I'm all for discussing these things in a non-personal way, and for civilized discourse, especially here, in a forum that I've been an active participant for years.
I do, however, object to being called names simply because someone disagrees with me. I especially dislike it when someone gets insulting, and then gets weepy when the conversation turns personal as a result.
I'll refrain about commenting about others who leap to their defense without reading the entire thread.
Posted by: double-plus-ungood at September 25, 2008 11:05 am
Craig,
First, you've got a lot of my argument wrong, and I can't be bothered to correct you. Too busy, and losing interest.
Second, the argument has been generalized to the point of uselessness. I'm not going to debate your Master Arab Psychology World-Historical Overview. No one ever proves or disproves anyone or anything, it's a waste of time.
Third, Mike's natural audience is knee-jerk, victory first, Love it or Leave it, American triumphalists. People who don't parrot that line around here have to deal with a lot of bullsh*t. I for one don't waste time trying to sweet talk people with attitude problems, and neither does DPU.

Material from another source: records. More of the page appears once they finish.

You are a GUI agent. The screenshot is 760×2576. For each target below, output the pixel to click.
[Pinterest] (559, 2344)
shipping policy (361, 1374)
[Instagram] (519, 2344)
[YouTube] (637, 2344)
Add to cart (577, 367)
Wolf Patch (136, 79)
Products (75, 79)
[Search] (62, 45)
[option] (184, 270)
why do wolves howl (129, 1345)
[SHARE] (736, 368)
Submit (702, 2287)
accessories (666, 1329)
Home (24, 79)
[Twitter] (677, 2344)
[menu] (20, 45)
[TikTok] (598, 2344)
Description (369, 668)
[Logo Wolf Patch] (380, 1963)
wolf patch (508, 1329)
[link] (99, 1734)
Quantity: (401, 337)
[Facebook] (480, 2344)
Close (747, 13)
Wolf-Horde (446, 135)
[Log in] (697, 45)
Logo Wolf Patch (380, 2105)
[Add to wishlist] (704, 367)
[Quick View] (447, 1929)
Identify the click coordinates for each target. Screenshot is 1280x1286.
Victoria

You're okay, at times, in discussion. If you want to actually debate right and wrong, cause and effect, etc, the house skeptics will be civil enough to you. I encourage you to go that route.
If you want to monkey around with outrage at your treatment, scandalized at these anti-american miscreants, etc, etc, you're not going to get anywhere.
I'd actually rather discuss U.S. foreign policy than go back and forth in p*ssing matches, and so would DPU, I suspect. So consider lightening up a little and not assuming the worst about some of the regulars. Eh? On the other hand, if you want a flame war badly enough, you'll get one, here or somewhere else. But they really don't leave a lingering sense of accomplishment.